Schwäbische Zeitung (Riedlingen)
Hoffnungsträger mit 70
Club-ikone Horst Hrubesch übernimmt das Traineramt und soll den HSV doch noch zurück nach oben führen
(SID) - Horst Hrubesch schritt mit ein wenig Verspätung die Treppen hinab zum Trainingsplatz, immer eine Hand lässig in der Tasche seiner Trainingshose und begrüßte die wartenden Fans standesgemäß. „Moin“, sagte Hrubesch, die Club-legende, das Kopfball-ungeheuer von einst, der neue Hoffnungsträger bei seinem Hamburger SV. Und dann machte sich der 70-Jährige an die Arbeit. Als Nachfolger des geschassten Daniel Thioune soll Hrubesch retten, was kaum noch zu retten ist: die Rückkehr in die Bundesliga. „Wir müssen alles daransetzen, den Mist, den wir verbockt haben, wieder geradezurücken“, sagte der Interimstrainer.

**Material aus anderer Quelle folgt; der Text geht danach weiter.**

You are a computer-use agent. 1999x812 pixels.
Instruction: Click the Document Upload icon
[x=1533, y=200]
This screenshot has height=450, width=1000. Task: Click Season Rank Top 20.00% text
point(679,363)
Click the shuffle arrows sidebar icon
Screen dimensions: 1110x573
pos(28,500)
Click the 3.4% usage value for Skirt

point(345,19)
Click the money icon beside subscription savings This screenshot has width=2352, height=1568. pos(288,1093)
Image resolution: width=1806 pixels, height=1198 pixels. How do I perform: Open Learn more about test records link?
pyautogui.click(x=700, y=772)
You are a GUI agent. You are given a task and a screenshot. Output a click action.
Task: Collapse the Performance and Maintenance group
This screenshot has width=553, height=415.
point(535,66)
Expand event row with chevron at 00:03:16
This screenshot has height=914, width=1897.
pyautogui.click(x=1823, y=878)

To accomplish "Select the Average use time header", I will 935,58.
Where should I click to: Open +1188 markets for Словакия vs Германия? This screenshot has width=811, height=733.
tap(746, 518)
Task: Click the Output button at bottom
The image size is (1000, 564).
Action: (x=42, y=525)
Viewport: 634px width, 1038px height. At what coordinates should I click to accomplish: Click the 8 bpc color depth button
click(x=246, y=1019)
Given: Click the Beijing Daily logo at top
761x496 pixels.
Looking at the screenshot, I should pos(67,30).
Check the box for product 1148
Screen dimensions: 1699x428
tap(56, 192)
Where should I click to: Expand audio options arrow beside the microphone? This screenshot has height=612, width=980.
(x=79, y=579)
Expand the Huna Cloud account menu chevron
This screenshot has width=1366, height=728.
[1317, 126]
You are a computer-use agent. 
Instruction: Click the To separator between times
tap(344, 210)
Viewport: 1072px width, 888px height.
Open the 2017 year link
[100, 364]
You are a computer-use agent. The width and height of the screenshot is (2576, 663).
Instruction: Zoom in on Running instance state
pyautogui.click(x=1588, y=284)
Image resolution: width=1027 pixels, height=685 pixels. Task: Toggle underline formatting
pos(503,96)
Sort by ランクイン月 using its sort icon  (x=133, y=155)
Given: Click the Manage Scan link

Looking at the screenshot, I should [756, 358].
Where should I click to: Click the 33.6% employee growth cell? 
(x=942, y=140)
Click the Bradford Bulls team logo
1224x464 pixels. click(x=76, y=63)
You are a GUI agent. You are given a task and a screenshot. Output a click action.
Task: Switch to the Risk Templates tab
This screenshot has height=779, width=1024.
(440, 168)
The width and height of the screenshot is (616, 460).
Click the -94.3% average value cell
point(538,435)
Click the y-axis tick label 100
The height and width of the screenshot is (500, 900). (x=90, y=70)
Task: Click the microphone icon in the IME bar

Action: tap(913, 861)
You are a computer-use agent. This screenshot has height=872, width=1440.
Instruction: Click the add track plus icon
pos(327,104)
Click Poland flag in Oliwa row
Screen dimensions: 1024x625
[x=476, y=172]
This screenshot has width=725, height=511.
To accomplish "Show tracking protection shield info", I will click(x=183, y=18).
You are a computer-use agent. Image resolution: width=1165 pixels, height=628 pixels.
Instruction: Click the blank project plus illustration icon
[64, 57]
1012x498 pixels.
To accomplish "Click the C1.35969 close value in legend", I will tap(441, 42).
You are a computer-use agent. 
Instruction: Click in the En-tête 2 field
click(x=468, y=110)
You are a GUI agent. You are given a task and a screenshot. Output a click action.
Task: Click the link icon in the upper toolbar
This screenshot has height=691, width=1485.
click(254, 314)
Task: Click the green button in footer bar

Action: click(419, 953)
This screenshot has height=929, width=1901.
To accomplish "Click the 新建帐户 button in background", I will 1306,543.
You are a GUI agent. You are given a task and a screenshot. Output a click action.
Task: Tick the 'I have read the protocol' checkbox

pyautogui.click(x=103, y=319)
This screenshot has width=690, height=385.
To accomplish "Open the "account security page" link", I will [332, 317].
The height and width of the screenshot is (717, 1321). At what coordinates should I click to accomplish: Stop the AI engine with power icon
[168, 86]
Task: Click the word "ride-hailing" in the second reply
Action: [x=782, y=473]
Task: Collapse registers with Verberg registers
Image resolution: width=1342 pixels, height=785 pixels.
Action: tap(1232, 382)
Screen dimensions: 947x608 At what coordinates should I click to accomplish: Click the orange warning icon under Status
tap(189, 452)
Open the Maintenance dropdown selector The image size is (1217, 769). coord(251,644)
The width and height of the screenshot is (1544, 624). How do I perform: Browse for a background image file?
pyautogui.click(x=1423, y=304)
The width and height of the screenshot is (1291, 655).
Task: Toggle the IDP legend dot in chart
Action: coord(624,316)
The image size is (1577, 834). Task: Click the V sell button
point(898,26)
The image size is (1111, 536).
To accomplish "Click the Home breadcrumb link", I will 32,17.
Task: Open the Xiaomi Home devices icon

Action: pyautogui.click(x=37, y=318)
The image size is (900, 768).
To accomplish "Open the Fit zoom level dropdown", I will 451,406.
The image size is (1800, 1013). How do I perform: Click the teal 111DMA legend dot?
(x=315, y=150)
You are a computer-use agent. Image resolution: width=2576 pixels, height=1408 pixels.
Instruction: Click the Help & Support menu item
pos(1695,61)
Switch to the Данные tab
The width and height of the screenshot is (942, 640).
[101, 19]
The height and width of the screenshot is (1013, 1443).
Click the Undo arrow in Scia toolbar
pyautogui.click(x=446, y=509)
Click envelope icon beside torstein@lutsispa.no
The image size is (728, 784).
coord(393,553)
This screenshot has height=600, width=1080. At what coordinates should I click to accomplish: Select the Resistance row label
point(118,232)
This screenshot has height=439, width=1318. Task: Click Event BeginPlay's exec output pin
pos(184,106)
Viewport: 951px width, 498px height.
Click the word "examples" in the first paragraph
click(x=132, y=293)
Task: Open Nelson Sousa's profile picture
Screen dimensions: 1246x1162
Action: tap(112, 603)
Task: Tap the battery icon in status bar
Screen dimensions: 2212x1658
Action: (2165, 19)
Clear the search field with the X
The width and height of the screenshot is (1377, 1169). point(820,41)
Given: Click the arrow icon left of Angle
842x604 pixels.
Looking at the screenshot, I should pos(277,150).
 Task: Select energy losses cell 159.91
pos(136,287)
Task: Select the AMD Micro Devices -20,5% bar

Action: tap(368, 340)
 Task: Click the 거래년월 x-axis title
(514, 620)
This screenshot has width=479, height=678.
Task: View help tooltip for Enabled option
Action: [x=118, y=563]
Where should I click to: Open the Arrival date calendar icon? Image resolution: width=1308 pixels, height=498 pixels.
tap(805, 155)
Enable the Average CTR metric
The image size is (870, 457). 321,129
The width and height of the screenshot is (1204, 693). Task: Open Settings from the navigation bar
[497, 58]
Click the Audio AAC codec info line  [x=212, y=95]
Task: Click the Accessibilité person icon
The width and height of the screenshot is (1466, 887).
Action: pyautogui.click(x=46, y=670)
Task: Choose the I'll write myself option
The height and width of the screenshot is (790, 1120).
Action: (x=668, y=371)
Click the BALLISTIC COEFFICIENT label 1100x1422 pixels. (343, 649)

Rund 50 Zuschauer wollten am Montag sehen, wie Hrubesch den alten Glanz zurück in den Volkspark holen will. „Zunächst einmal geht es darum, die Köpfe der Spieler freizubekommen. Zuletzt hat die Mannschaft leider oft unter Wert gespielt“, sagte der 70-Jährige, nachdem Thioune zuvor nach fünf Spielen ohne Sieg freigestellt worden war. „Sie verfügt über eine andere Qualität, die wir jetzt in den verbleibenden Spielen auf den Platz bringen müssen. Ich werde viele Gespräche führen, reinhören und versuchen, ein paar Akzente zu setzen.“
Drei Partien hat „Hotte“Hrubesch noch Zeit für das Aufstiegswunder, fünf, wenn es der HSV in die Relegation schafft. Eine Mission, die sie in
Hamburg nur noch ihrer Club-ikone zutrauen. Schließlich haben die Hanseaten den Anschluss an die direkten Aufstiegsplätze längst verloren, es droht das Nichtaufstiegs-triple. Der Hinrundenmeister belegt aktuell den Relegationsplatz, Verfolger Holstein Kiel hat nur zwei Punkte weniger – und noch drei Nachholspiele.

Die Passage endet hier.